Exercises ::
• a. Answer these questions from the hospice care FAQ:
(i) By law, who does the decision to enter hospice belong to?
(ii) What is the name of the pre-hospice program?
(iii) In most cases, how soon can care begin after the admissions team's follow-up?
• b. Carry the hospice care FAQ forward from its last line.

Answers to Frequently Asked Questions About Hospice Care

When should a decision about entering hospice be made and who should make it?

At any time during a life-limiting illness, it is appropriate to discuss your options, including hospice. By law the decision belongs to the patient.

Understandably, most people are uncomfortable with the idea of stopping an all-out effort to “beat” their disease. Hospice of Marion County team members are highly sensitive to these concerns and are always available to discuss health care options. Anyone with a prognosis of six months or less is appropriate for hospice care. The earlier a patient is admitted, the better we can provide a full scope of services and help the family maintain a good quality of life. Our pre-hospice program, Transitions, is an appropriate alternative for those with a life expectancy of one year, who may not feel ready for hospice and are still seeking aggressive treatment such as radiation therapy or chemotherapy.

Should I wait for my physician to raise the possibility of hospice, or should I ask about it first?

Patients and families should feel free to discuss hospice care at any time with their physician or other healthcare professional. However, a physician is not the only one who can make a referral. Anyone can call hospice—the patient, a family member, clergy or even a friend. Following an initial phone conversation, the admissions team provides required follow-up to determine if the patient is eligible for hospice, and in most cases, care can begin within 24 hours. Call the admissions office at (352) 873-7415 to discuss your options. Our admissions nurses will contact your physician if you wish and make all necessary arrangements for your care.

Can a hospice patient who shows signs of recovery leave the program and return to active treatment?

Data for analysis ::
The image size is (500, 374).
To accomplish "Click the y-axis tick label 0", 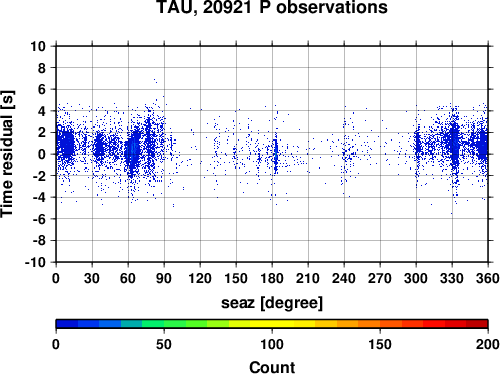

...

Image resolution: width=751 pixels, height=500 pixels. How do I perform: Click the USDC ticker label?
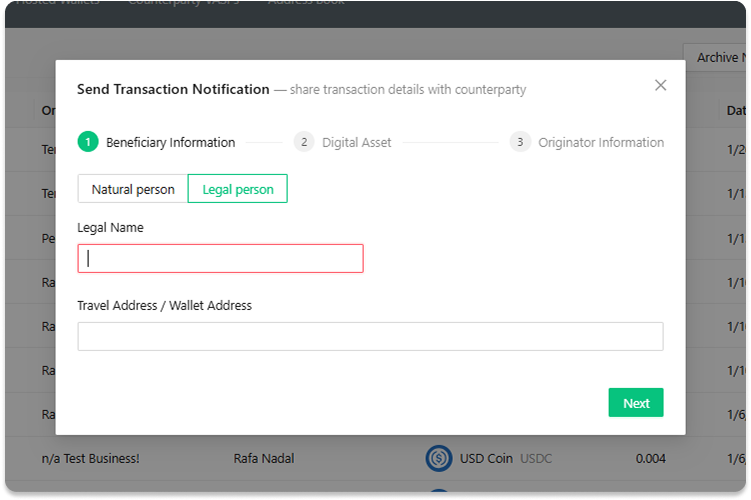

List of answers ::
• a.
(i) The patient.
(ii) Transitions.
(iii) Within 24 hours.

• b.
Yes. If improvement occurs and the disease seems to be in remission, the patient can be discharged from hospice and return to aggressive therapy. A discharged patient can return to Hospice of Marion County care when or if it is needed later.

Does hospice do anything to make death come sooner?

Hospice does nothing to speed up or slow down the dying process. Just as doctors and midwives lend support and expertise during the time of childbirth, hospice provides its presence and specialized knowledge in pain control and symptom management during the dying process as a natural part of life.

Do I have to be living in a private home to receive hospice services?

While most hospice services are delivered in the home, some patients live in nursing homes, assisted living facilities, residences of friends or relatives, hospitals or one of our Hospice Houses located throughout Marion County. The only requirement is that the patient lives in Marion County for at-home care. Our Hospice Houses have no residency requirement and have served patients from all over the country.

Who pays for hospice care?

Hospice of Marion County services are covered by Medicare, Medicaid, most private insurance and HMOs (Health Maintenance Organizations). However, no eligible patient is ever denied care because of inability to pay. Charitable care is made possible by ongoing financial support through support of the Hospice of Marion, local fundraisers and our five thrift stores.

I’ve never cared for a terminally-ill person before. How will I know what to do?

One of the first things Hospice of Marion County teams do is prepare a care plan addressing the individualized needs of patients. They work with families to teach them how to care for their loved one, will visit regularly and are always available to answer questions. At the end of a long, progressive illness, nights especially can feel long, lonely and scary. Hospice of Marion County is staffed 24/7 and are available by phone at any hour. Nurses, family support counselors and chaplains make night visits as needed by the family. We are always a phone call away.

What do caregivers do when unexpected medical crisis occur?

Nurses are available 24/7 by calling either our main number (352) 873-7400 or a specific team number provided by the care team and posted next to the phone. Family members are instructed in advance on how to respond to a crisis.

What about hospice care for children?

Hospice of Marion County cares for patients of all ages. We have cared for those from three days old to 104 years of age.

Does hospice provide help to the family after the death of a patient?

Hospice of Marion County is available to the family for up to 13 months after the death of a loved one to provide bereavement support. Individual counseling and support groups are also available to anyone in the community who is grieving regardless of whether they have used hospice services.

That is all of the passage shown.